Linking spawning ground extent to environmental factors - patterns and dispersal during the egg phase of four North Sea fishes.
|Author(s)||Hoffle Hannes1, 2, 3, 11, Van Damme Cindy J. G.4, Fox Clive5, Lelievre Stephanie6, Loots Christophe6, Nash Richard D. M.7, 8, Vaz Sandrine9, Wright Peter J.10, Munk Peter1|
|Affiliation(s)||1 : Tech Univ Denmark, DTU Aqua, Natl Inst Aquat Resources, Kavalergarden 6, DK-2920 Charlottenlund, Denmark.
2 : Inst Marine Res, POB 1870 Nordnes, N-5817 Bergen, Norway.
3 : Hjort Ctr Marine Ecosyst Dynam, POB 1870 Nordnes, N-5817 Bergen, Norway.
4 : IMARES, Inst Marine Resources & Ecosyst Studies, Haringkade 1, NL-1976 CP Ijmuiden, Netherlands.
5 : Scottish Assoc Marine Sci, Scottish Marine Inst, Oban PA37 1QA, Argyll, Scotland.
6 : IFREMER, Lab Ressources Halieut, 150 Quai Gambetta,BP699, F-62321 Boulogne Sur Mer, France.
7 : Inst Marine Res, POB 1870, N-5817 Bergen, Norway.
8 : Hjort Ctr Marine Ecosyst Dynam, POB 1870, N-5817 Bergen, Norway.
9 : IFREMER, UMR MARBEC, Ave Jean Monnet,CS 30171, F-34203 Sete, France.
10 : Marine Scotland Sci, Marine Lab, 375 Victoria Rd, Aberdeen AB11 9DB, Scotland.
11 : Queens Univ Belfast, Sch Biol Sci, Med Biol Ctr, 97 Lisburn Rd, Belfast BT9 7BL, Antrim, North Ireland.
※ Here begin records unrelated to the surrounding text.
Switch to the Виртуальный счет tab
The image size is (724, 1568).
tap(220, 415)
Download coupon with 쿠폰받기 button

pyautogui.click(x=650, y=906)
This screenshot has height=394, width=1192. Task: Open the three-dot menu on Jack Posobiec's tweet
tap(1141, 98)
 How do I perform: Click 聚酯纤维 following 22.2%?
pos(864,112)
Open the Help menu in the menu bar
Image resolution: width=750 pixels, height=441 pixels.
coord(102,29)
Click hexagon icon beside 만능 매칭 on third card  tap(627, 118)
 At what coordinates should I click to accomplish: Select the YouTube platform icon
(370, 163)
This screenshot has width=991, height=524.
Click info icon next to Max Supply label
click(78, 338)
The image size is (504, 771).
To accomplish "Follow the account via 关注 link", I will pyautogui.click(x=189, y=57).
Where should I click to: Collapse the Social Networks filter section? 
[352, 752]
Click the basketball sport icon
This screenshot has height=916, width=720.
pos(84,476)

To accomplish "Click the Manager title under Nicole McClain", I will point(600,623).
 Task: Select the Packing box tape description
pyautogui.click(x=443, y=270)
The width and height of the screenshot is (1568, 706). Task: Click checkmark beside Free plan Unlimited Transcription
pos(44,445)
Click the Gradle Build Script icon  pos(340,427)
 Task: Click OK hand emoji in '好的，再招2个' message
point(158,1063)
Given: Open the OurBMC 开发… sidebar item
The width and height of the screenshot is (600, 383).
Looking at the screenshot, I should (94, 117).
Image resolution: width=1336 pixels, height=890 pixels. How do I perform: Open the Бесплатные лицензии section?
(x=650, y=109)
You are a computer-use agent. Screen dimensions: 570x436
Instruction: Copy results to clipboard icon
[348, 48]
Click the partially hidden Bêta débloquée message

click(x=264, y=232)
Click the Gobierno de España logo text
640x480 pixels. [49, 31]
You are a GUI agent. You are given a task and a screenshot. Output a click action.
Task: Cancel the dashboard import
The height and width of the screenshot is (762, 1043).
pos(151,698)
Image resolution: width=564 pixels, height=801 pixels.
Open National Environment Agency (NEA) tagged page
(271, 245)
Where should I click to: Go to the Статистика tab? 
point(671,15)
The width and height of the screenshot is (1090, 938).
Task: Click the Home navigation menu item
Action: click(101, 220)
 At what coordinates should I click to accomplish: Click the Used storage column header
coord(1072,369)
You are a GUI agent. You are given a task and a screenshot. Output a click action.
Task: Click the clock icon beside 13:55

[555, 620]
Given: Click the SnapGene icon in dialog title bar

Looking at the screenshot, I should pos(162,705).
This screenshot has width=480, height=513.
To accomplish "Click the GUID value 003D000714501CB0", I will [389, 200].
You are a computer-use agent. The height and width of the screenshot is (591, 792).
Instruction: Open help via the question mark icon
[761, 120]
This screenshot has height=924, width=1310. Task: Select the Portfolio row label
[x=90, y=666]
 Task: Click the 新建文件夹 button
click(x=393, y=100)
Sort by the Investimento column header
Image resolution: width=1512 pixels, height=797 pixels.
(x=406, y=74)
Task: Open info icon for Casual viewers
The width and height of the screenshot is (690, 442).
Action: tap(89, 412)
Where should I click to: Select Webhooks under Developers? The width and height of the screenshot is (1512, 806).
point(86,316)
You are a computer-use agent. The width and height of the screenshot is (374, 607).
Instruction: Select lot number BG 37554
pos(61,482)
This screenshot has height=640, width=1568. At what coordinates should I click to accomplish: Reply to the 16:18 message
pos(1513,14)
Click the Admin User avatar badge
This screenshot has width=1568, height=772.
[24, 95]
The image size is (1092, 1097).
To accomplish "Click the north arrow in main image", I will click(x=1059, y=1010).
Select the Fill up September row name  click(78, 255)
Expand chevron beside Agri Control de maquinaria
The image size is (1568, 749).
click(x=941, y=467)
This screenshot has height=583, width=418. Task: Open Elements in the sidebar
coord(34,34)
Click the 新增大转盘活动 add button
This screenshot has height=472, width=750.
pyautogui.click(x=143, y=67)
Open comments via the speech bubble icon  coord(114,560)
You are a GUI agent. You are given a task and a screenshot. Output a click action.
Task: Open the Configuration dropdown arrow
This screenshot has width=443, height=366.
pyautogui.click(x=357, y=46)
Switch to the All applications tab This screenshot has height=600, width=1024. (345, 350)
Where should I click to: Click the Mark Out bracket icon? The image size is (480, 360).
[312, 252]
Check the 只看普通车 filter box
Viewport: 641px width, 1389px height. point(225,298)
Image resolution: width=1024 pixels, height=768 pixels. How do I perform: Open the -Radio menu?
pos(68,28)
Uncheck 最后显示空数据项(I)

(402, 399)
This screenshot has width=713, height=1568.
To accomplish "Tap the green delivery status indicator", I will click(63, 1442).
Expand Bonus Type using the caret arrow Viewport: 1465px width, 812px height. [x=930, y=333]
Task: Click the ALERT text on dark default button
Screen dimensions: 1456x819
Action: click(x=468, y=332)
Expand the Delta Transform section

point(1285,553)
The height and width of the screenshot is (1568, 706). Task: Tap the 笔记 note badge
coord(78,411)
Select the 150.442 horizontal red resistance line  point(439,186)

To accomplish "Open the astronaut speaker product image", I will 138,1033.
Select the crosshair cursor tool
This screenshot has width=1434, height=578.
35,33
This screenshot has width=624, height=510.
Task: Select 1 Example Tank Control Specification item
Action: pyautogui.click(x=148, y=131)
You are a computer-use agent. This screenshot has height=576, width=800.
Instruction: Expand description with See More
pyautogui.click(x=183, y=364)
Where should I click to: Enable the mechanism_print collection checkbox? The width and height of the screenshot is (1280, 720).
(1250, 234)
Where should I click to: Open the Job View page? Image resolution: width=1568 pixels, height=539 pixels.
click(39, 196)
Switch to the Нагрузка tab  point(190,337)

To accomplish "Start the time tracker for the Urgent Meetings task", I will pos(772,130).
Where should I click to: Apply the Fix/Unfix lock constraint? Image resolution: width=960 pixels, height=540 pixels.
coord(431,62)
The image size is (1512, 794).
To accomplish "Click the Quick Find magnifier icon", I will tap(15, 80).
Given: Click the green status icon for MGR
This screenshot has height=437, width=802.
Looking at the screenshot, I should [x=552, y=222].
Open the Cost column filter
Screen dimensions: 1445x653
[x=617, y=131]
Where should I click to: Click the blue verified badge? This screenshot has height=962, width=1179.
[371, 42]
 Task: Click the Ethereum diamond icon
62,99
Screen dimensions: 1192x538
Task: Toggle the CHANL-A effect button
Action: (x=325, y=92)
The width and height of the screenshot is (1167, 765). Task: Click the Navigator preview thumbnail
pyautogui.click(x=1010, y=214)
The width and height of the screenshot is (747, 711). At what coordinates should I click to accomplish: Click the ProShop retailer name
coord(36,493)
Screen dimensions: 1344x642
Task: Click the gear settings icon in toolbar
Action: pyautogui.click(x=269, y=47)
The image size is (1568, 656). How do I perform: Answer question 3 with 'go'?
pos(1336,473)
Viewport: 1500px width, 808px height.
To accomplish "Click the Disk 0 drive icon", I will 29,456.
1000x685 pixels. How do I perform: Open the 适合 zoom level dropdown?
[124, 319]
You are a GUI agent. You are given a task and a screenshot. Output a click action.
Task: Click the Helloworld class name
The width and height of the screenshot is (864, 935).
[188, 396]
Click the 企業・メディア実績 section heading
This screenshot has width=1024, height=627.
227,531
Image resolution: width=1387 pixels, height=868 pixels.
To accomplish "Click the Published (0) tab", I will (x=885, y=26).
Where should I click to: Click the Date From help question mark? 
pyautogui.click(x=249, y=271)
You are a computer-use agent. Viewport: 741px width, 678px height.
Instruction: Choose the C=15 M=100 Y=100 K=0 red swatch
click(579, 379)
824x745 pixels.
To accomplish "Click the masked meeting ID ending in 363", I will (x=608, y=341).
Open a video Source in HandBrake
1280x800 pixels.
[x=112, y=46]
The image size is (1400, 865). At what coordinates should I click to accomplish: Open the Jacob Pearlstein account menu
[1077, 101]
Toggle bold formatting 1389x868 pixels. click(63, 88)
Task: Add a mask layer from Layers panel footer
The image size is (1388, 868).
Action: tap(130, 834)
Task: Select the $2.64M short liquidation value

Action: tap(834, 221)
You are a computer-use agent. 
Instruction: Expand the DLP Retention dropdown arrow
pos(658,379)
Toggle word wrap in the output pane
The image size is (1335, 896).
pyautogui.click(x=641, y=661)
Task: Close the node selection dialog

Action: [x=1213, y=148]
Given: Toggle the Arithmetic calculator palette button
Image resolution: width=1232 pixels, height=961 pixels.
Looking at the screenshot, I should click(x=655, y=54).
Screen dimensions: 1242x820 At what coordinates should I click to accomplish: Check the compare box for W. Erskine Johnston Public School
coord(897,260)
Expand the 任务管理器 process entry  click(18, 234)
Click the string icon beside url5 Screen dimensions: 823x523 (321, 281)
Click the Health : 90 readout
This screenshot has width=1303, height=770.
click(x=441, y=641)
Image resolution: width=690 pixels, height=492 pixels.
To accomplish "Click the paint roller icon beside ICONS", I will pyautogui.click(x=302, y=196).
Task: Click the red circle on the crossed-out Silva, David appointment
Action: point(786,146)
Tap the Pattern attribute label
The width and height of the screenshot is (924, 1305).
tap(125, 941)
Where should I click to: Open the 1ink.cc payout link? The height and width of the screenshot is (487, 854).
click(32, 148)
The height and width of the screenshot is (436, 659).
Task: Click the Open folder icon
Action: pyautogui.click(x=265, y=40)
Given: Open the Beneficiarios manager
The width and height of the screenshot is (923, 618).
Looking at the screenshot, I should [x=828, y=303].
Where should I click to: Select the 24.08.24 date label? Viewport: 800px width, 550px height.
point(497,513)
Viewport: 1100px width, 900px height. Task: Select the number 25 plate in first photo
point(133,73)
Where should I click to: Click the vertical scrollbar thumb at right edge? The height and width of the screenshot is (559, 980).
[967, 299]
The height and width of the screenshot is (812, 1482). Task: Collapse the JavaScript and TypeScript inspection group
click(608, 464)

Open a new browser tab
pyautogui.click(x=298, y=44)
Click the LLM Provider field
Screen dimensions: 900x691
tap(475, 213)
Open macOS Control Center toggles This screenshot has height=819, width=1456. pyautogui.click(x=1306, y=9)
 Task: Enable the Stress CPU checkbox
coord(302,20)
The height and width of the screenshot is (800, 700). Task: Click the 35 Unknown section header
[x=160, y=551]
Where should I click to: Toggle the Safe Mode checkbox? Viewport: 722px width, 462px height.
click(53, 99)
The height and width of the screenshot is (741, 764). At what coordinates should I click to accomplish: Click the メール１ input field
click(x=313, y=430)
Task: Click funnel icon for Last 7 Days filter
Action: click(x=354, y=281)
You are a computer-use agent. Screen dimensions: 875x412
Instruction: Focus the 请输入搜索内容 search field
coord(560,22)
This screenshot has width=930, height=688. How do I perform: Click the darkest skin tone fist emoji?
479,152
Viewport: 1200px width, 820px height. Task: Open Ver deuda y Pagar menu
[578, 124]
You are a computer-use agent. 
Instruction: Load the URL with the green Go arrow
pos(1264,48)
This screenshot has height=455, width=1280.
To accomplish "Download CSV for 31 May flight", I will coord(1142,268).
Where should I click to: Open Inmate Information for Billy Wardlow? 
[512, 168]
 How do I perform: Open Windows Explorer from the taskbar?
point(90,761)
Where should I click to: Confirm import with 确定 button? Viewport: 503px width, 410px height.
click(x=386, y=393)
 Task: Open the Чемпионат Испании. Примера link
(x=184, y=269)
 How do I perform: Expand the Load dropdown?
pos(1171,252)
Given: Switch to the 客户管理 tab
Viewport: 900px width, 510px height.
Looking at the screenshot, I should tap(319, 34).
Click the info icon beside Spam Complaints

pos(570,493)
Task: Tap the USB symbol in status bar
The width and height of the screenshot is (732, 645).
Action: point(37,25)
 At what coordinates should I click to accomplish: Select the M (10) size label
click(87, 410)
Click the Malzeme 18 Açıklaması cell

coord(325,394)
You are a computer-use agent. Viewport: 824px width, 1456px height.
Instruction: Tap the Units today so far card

|Source||Canadian Journal Of Fisheries And Aquatic Sciences (0706-652X) (Canadian Science Publishing, Nrc Research Press), 2018-03 , Vol. 75 , N. 3 , P. 357-374|
|WOS© Times Cited||2|
|Note||Special issue “Dispersal during early life history of fish”, a product of the 39th Annual Larval Fish Conference, Vienna, Austria, 12–17 July 2015|
Previous studies have shown that four commercially important demersal species, namely cod (Gadus morhua), haddock (Melanogrammus aeglefinus), whiting (Merlangius merlangus) and plaice (Pleuronectes platessa) spawn in distinct areas across the North Sea. Based on two comprehensive ichthyoplankton surveys in 2004 and 2009, the present study uses Generalized Additive Mixed Models (GAMMs) to delimit these spawning grounds using the distribution of recently spawned eggs, investigates their relationship to specific environmental conditions and examines egg dispersal during their development. Results indicate that presence/absence of early stage eggs is more related to temporal and topographic variables, while egg densities are closely linked with hydrography. Egg distribution patterns were relatively consistent during development and only changed near hatching. Compared to historic observations, the location of the spawning grounds appeared stable on the broad scale but centres of egg abundance varied between the surveyed years. Potential effects of long-term climate change and anthropogenic short-term disturbances, such as seismic surveys, on fish reproduction are discussed, pointing out the demand for multi-species studies on these issues.